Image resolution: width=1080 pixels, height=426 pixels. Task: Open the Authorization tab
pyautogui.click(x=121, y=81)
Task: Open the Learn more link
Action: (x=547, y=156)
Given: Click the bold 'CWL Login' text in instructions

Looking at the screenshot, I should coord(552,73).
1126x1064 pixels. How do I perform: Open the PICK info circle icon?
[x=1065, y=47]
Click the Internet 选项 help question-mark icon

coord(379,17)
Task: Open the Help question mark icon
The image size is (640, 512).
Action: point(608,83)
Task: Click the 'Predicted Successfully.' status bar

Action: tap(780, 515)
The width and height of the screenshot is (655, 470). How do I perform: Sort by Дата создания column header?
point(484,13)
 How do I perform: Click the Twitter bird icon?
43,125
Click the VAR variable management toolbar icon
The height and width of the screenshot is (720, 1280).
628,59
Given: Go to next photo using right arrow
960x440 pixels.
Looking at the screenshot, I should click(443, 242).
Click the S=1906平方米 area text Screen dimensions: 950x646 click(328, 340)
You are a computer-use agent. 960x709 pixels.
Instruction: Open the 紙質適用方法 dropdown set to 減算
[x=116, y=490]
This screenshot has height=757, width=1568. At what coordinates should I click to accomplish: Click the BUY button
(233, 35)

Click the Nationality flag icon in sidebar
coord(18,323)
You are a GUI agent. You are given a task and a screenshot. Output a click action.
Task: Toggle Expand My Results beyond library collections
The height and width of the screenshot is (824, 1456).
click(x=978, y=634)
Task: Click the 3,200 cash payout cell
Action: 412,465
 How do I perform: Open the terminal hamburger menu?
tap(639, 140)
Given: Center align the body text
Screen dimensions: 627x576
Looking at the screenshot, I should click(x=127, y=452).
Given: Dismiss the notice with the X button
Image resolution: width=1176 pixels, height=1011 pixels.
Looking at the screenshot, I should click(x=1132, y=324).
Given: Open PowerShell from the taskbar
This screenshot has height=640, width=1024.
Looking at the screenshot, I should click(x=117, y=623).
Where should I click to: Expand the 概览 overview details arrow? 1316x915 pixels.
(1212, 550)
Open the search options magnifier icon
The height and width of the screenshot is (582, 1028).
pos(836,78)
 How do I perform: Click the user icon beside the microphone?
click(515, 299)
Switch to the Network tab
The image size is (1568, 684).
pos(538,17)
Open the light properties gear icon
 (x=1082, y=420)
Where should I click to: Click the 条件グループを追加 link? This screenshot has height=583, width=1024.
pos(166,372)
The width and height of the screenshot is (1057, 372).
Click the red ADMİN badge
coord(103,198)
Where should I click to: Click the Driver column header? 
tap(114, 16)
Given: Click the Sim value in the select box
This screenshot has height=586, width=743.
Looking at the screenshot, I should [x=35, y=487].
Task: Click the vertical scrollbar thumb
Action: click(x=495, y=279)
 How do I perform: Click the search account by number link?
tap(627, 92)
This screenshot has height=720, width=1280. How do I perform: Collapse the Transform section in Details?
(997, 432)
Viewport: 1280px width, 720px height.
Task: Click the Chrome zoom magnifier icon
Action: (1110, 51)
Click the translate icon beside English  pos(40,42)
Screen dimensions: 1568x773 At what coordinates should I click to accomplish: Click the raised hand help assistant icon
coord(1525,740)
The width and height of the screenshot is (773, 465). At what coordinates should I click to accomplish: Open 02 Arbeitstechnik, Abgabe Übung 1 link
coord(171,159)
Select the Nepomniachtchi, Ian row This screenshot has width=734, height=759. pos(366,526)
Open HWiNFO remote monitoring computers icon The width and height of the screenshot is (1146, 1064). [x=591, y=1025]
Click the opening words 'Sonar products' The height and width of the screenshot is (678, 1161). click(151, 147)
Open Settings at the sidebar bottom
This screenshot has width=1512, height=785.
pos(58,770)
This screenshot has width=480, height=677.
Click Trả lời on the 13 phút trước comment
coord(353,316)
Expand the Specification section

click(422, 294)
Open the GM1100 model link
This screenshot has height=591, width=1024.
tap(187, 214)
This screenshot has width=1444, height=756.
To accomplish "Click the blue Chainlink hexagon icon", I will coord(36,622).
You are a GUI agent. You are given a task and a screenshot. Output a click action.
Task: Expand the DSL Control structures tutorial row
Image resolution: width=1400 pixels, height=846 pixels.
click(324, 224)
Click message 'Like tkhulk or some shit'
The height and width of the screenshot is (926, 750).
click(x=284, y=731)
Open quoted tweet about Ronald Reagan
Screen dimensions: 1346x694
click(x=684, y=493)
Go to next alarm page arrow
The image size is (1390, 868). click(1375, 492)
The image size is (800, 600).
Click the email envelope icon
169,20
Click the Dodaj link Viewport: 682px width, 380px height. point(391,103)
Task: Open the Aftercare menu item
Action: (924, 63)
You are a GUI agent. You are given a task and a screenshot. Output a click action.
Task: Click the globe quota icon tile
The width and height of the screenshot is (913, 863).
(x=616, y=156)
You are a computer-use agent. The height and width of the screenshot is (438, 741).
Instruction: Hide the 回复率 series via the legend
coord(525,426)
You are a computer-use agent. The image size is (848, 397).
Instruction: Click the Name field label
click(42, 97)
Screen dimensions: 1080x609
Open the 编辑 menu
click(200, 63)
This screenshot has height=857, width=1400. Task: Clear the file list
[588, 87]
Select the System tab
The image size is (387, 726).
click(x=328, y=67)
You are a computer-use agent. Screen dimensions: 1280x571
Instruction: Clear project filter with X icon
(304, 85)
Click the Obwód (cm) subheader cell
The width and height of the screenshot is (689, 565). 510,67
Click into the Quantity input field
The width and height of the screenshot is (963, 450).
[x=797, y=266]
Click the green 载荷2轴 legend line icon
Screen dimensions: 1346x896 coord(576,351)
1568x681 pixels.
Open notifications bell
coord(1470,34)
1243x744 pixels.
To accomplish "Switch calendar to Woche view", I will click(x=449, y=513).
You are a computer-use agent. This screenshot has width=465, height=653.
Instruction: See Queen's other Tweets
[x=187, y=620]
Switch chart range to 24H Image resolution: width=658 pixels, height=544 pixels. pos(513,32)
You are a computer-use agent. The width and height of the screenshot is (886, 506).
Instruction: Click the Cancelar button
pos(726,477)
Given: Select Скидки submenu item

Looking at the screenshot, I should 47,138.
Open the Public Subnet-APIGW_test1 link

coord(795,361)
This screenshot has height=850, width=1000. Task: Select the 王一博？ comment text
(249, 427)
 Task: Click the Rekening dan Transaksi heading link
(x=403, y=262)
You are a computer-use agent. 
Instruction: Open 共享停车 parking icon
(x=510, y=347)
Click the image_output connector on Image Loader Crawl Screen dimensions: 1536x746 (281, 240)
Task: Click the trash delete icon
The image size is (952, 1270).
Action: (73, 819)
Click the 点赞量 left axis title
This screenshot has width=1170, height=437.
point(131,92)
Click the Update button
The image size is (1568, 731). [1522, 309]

▶ _WHAT TO PRODUCE_:
Copy every item above line for line, changing nothing.

▶ _FULL SOLUTION_:
Image resolution: width=1080 pixels, height=426 pixels. Task: Open the Authorization tab
pyautogui.click(x=121, y=81)
Task: Open the Learn more link
Action: (x=547, y=156)
Given: Click the bold 'CWL Login' text in instructions

Looking at the screenshot, I should coord(552,73).
1126x1064 pixels. How do I perform: Open the PICK info circle icon?
[x=1065, y=47]
Click the Internet 选项 help question-mark icon

coord(379,17)
Task: Open the Help question mark icon
The image size is (640, 512).
Action: point(608,83)
Task: Click the 'Predicted Successfully.' status bar

Action: tap(780, 515)
The width and height of the screenshot is (655, 470). How do I perform: Sort by Дата создания column header?
point(484,13)
 How do I perform: Click the Twitter bird icon?
43,125
Click the VAR variable management toolbar icon
The height and width of the screenshot is (720, 1280).
628,59
Given: Go to next photo using right arrow
960x440 pixels.
Looking at the screenshot, I should click(443, 242).
Click the S=1906平方米 area text Screen dimensions: 950x646 click(328, 340)
You are a computer-use agent. 960x709 pixels.
Instruction: Open the 紙質適用方法 dropdown set to 減算
[x=116, y=490]
This screenshot has height=757, width=1568. At what coordinates should I click to accomplish: Click the BUY button
(233, 35)

Click the Nationality flag icon in sidebar
coord(18,323)
You are a GUI agent. You are given a task and a screenshot. Output a click action.
Task: Toggle Expand My Results beyond library collections
The height and width of the screenshot is (824, 1456).
click(x=978, y=634)
Task: Click the 3,200 cash payout cell
Action: 412,465
 How do I perform: Open the terminal hamburger menu?
tap(639, 140)
Given: Center align the body text
Screen dimensions: 627x576
Looking at the screenshot, I should click(x=127, y=452).
Given: Dismiss the notice with the X button
Image resolution: width=1176 pixels, height=1011 pixels.
Looking at the screenshot, I should click(x=1132, y=324).
Given: Open PowerShell from the taskbar
This screenshot has height=640, width=1024.
Looking at the screenshot, I should click(x=117, y=623).
Where should I click to: Expand the 概览 overview details arrow? 1316x915 pixels.
(1212, 550)
Open the search options magnifier icon
The height and width of the screenshot is (582, 1028).
pos(836,78)
 How do I perform: Click the user icon beside the microphone?
click(515, 299)
Switch to the Network tab
The image size is (1568, 684).
pos(538,17)
Open the light properties gear icon
 (x=1082, y=420)
Where should I click to: Click the 条件グループを追加 link? This screenshot has height=583, width=1024.
pos(166,372)
The width and height of the screenshot is (1057, 372).
Click the red ADMİN badge
coord(103,198)
Where should I click to: Click the Driver column header? 
tap(114, 16)
Given: Click the Sim value in the select box
This screenshot has height=586, width=743.
Looking at the screenshot, I should [x=35, y=487].
Task: Click the vertical scrollbar thumb
Action: click(x=495, y=279)
 How do I perform: Click the search account by number link?
tap(627, 92)
This screenshot has height=720, width=1280. How do I perform: Collapse the Transform section in Details?
(997, 432)
Viewport: 1280px width, 720px height.
Task: Click the Chrome zoom magnifier icon
Action: (1110, 51)
Click the translate icon beside English  pos(40,42)
Screen dimensions: 1568x773 At what coordinates should I click to accomplish: Click the raised hand help assistant icon
coord(1525,740)
The width and height of the screenshot is (773, 465). At what coordinates should I click to accomplish: Open 02 Arbeitstechnik, Abgabe Übung 1 link
coord(171,159)
Select the Nepomniachtchi, Ian row This screenshot has width=734, height=759. pos(366,526)
Open HWiNFO remote monitoring computers icon The width and height of the screenshot is (1146, 1064). [x=591, y=1025]
Click the opening words 'Sonar products' The height and width of the screenshot is (678, 1161). click(151, 147)
Open Settings at the sidebar bottom
This screenshot has width=1512, height=785.
pos(58,770)
This screenshot has width=480, height=677.
Click Trả lời on the 13 phút trước comment
coord(353,316)
Expand the Specification section

click(422, 294)
Open the GM1100 model link
This screenshot has height=591, width=1024.
tap(187, 214)
This screenshot has width=1444, height=756.
To accomplish "Click the blue Chainlink hexagon icon", I will coord(36,622).
You are a GUI agent. You are given a task and a screenshot. Output a click action.
Task: Expand the DSL Control structures tutorial row
Image resolution: width=1400 pixels, height=846 pixels.
click(324, 224)
Click message 'Like tkhulk or some shit'
The height and width of the screenshot is (926, 750).
click(x=284, y=731)
Open quoted tweet about Ronald Reagan
Screen dimensions: 1346x694
click(x=684, y=493)
Go to next alarm page arrow
The image size is (1390, 868). click(1375, 492)
The image size is (800, 600).
Click the email envelope icon
169,20
Click the Dodaj link Viewport: 682px width, 380px height. point(391,103)
Task: Open the Aftercare menu item
Action: (924, 63)
You are a GUI agent. You are given a task and a screenshot. Output a click action.
Task: Click the globe quota icon tile
The width and height of the screenshot is (913, 863).
(x=616, y=156)
You are a computer-use agent. The height and width of the screenshot is (438, 741).
Instruction: Hide the 回复率 series via the legend
coord(525,426)
You are a computer-use agent. The image size is (848, 397).
Instruction: Click the Name field label
click(42, 97)
Screen dimensions: 1080x609
Open the 编辑 menu
click(200, 63)
This screenshot has height=857, width=1400. Task: Clear the file list
[588, 87]
Select the System tab
The image size is (387, 726).
click(x=328, y=67)
You are a computer-use agent. Screen dimensions: 1280x571
Instruction: Clear project filter with X icon
(304, 85)
Click the Obwód (cm) subheader cell
The width and height of the screenshot is (689, 565). 510,67
Click into the Quantity input field
The width and height of the screenshot is (963, 450).
[x=797, y=266]
Click the green 载荷2轴 legend line icon
Screen dimensions: 1346x896 coord(576,351)
1568x681 pixels.
Open notifications bell
coord(1470,34)
1243x744 pixels.
To accomplish "Switch calendar to Woche view", I will click(x=449, y=513).
You are a computer-use agent. This screenshot has width=465, height=653.
Instruction: See Queen's other Tweets
[x=187, y=620]
Switch chart range to 24H Image resolution: width=658 pixels, height=544 pixels. pos(513,32)
You are a computer-use agent. The width and height of the screenshot is (886, 506).
Instruction: Click the Cancelar button
pos(726,477)
Given: Select Скидки submenu item

Looking at the screenshot, I should 47,138.
Open the Public Subnet-APIGW_test1 link

coord(795,361)
This screenshot has height=850, width=1000. Task: Select the 王一博？ comment text
(249, 427)
 Task: Click the Rekening dan Transaksi heading link
(x=403, y=262)
You are a computer-use agent. 
Instruction: Open 共享停车 parking icon
(x=510, y=347)
Click the image_output connector on Image Loader Crawl Screen dimensions: 1536x746 (281, 240)
Task: Click the trash delete icon
The image size is (952, 1270).
Action: (73, 819)
Click the 点赞量 left axis title
This screenshot has width=1170, height=437.
point(131,92)
Click the Update button
The image size is (1568, 731). [1522, 309]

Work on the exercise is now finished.